The main targets of botanical pesticides on S. zeamais are the insect chemosensory systems, including gustation and olfaction systems contained within cuticle structures [43]. From this study, the presence of 1,8-cineole in the extracts may have been involved in the subversion of the mitochondrial electron transport chain (ETC) by inhibiting ATP synthase that catalyzes the phosphorylation process where ADP is converted to ATP in S. zeamais [44]. Due to this reason, the insects may lack the energy to carry on with life-sustaining physiological processes and hence die. For repellence, GABA neurotransmitters that normally stimulate feeding and attraction responses among herbivorous beetles may have been targeted by 1,8-cineole, antagonizing binding GABA phagostimulants by causing the closure of chloride ion channels, thus inducing repellence of S. zeamais [8]. Additionally, exposure to linalool may have inhibited acetylcholinesterase enzyme causing death due to failure of acetylcholine hydrolysis and, thus ataxia [45]. The eugenol in these extracts may have targeted voltage-dependent ion channels, that results in over-excitation of the insect’s cerebrospinal nervous system and finally, death [46]. Voltage-gated sodium channels are also known to be targets for Terpinen-4-ol phytochemical that causes repellence. The presence of Terpinen-4-ol may prevent the closure of the voltage-gated sodium channels, eventually blocking the olfactory system of the S. zeamais from recognizing attractive cues from the plant’s extracts [46]. Lastly, the presence of D-Limonene may cause repellence by inhibiting sugar-sensing cells on the mouth region of insects that stimulate feeding and thus distaste of treated maize grains The signal to the brain of the S. zeamais provoked avoidance from further approach or feeding [32]. Although the above-hypothesized mode of action is based on inferential data, it is not supported by direct corroborative validation from our study. Therefore, we recommend further studies to validate this mechanism in S. zeamais.

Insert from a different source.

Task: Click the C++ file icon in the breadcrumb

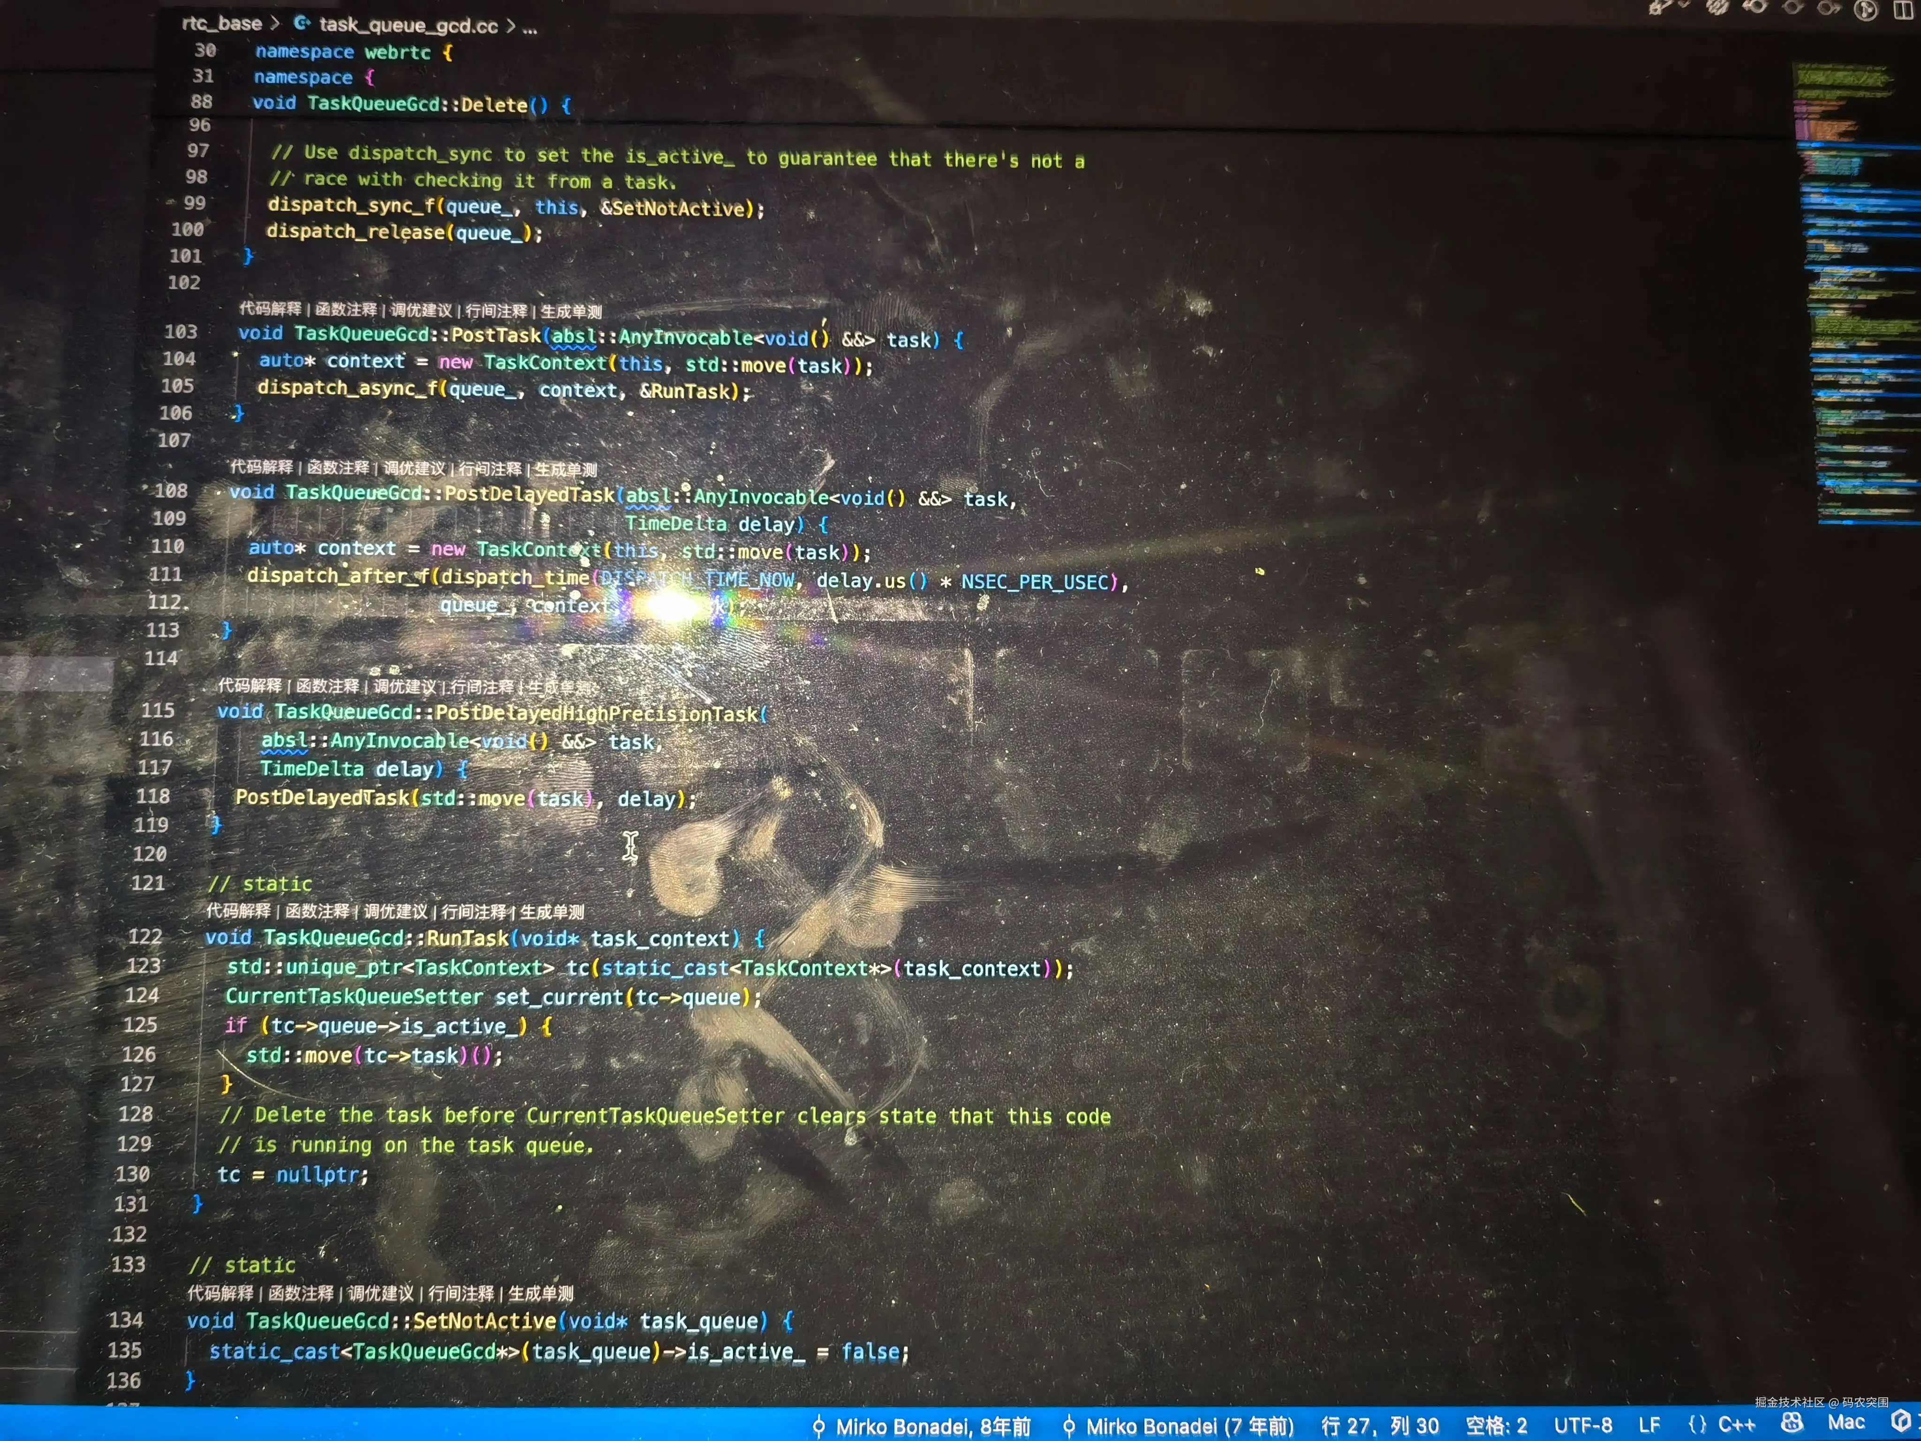Action: point(301,23)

Zanthroxylum usambarense and W. ugandensis are used heavily for medicinal purposes to manage many illnesses in places where they grow naturally [47]. Safety tests carried on test organisms during preclinical trials for analysis of medicinal activities of W. ugandensis and Z. usambarense against Plasmodium berghei and Plasmodium knowlesi, affirm that these two plants to be safe, therefore recommended to be used as traditional medicine [48]. However, the use of conventional insecticide has a lot of implications for health because most of these chemicals are taken and retained in food crops thus, consumption of such crops imposes health complications on humans and herbivorous animals [49].

5. Conclusions

In conclusion, these results indicate that both extracts from stem barks of W. ugandensis and Z. usambarense have the potential for the protection of stored maize grain. Additionally, Z. usambarense and W. ugandensis stembark extracts when in formulation exhibit notable potential as a protectant for long term storage of maize for up to six months. Formulating organic extracts of Z. usambarense and W. ugandensis lead to higher protective ability, possibly due to synergistic activities of the combined extract components from both plants. Higher efficiency was probably achieved by combining different modes of action of the phytochemicals, which ultimately reduced the chances of resistance and resurgence on insects during storage. Thus, the use of stem bark extracts formulation of W. ugandensis and Z. usambarense should be further investigated for integration in weevil management programs and to be embraced as a preference biorational to chemical pesticides which are not environmentally friendly yet pose no risk of resistance development. This analysis showed that: D-Limonene, Eugenol,1,8-cineole, Linalool and Terpinen-4-ol were the most suitable compounds found in medicinal plants as potential repellence and toxic biological compounds, which should be explored in future research.